Cara lettrice, vista la sua simpatia per gli animali mi fa piacere informarla che le relazioni del convegno «Santi e animali» saranno raccolte nel fascicolo monografico della nostra rivista teologica «Credere Oggi», precisamente nel n. 162, con un titolo leggermente modificato: «Cristianesimo e animali». Le segnalo un articolo particolarmente interessante dal titolo «Tre santi alle prese con gli animali», che contiene i seguenti approfondimenti: «S. Romedio e l’orso», «S. Francesco e il lupo», «S. Antonio di Padova e la mula». Altri interventi riguardano «“Quinto giorno...”: uomini e animali nella Bibbia», «Gli animali nell’islam... nella spiritualità laica», ecc.

Ma veniamo al rapporto più generale tra uomini e animali, vissuto troppo spesso nella prospettiva della fruizione, dello sfruttamento e del consumo. Nei secoli passati purtroppo l’uomo è stato letto senza il suo habitat, isolato rispetto alla natura, a un mondo animale e vegetale relegato a «inerte» contorno. Ultimamente, una lettura più avvertita della pagina biblica ha fatto recuperare una prospettiva più ricca e matura, maggiormente in linea con il cuore stesso di Dio. Nel libro della Genesi, e più precisamente nel racconto della creazione, si dice che gli animali vengono creati perché «non è bene che l’uomo sia solo» (Gn 2,19-20). L’uomo non basta a se stesso, e nemmeno gli è sufficiente l’altro polo sessuale che di fatto rappresenta il vertice della relazione. Per questo è inserito in una comunità di «viventi» con i quali condivide lo status di co-creatura, pur occupando nel progetto divino un ruolo particolare. Il mondo, perciò, non è soltanto la dimora dell’uomo, ma di tutte le creature, e va abitato con spirito di fraternità, non certo di sopraffazione e rapina. I versetti che invitano a «soggiogare e dominare la terra» (Gn 1,28) altro non sono che il prolungamento della benedizione di Dio che l’uomo ha il compito di trasmettere a tutte le creature, prendendosene cura. Anche in solidarietà con le generazioni future.
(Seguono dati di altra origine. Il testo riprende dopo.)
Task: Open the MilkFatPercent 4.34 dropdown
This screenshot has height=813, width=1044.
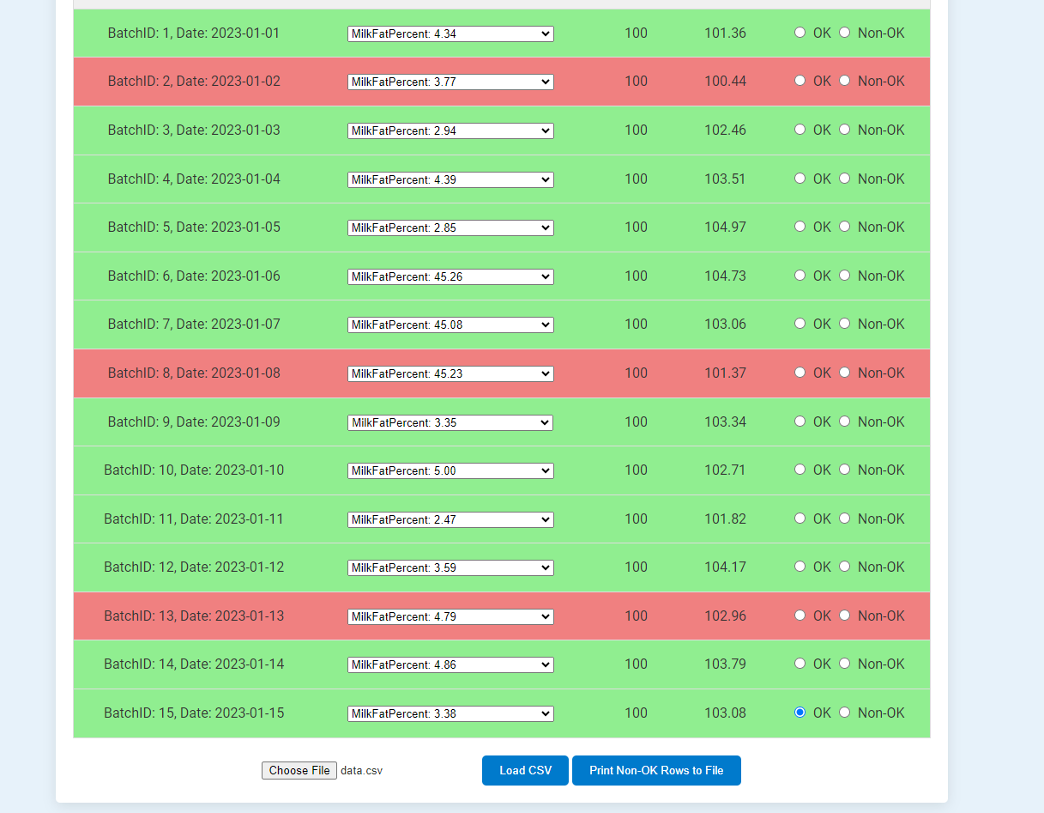Action: pos(450,33)
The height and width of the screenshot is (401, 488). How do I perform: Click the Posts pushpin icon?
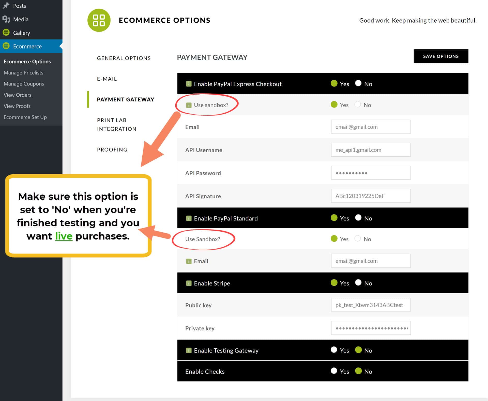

La questione della dieta vegetariana merita una precisazione, almeno dal punto di vista biblico. In Gn 1,29 si legge: «Ecco, io vi do ogni erba, ogni albero: saranno il vostro cibo». Il mondo voluto da Dio o da lui promesso nel compimento dell’era messianica (il racconto delle origini è anche una visione al futuro) non prevede che gli animali servano da cibo per l’uomo. La possibilità di consumare la carne degli animali risulta essere piuttosto una concessione che Dio fa all’uomo nel clima di violenza alimentato dal peccato. «Quanto si muove e ha vita vi servirà di cibo: vi do tutto questo, come già le verdi erbe. Soltanto non mangerete la carne con la sua vita, cioè il suo sangue» (Gn 9,3-4). L’astensione dal sangue animale significa, tra l’altro, fare memoria del fatto che l’uomo non ha sull’animale un potere assoluto.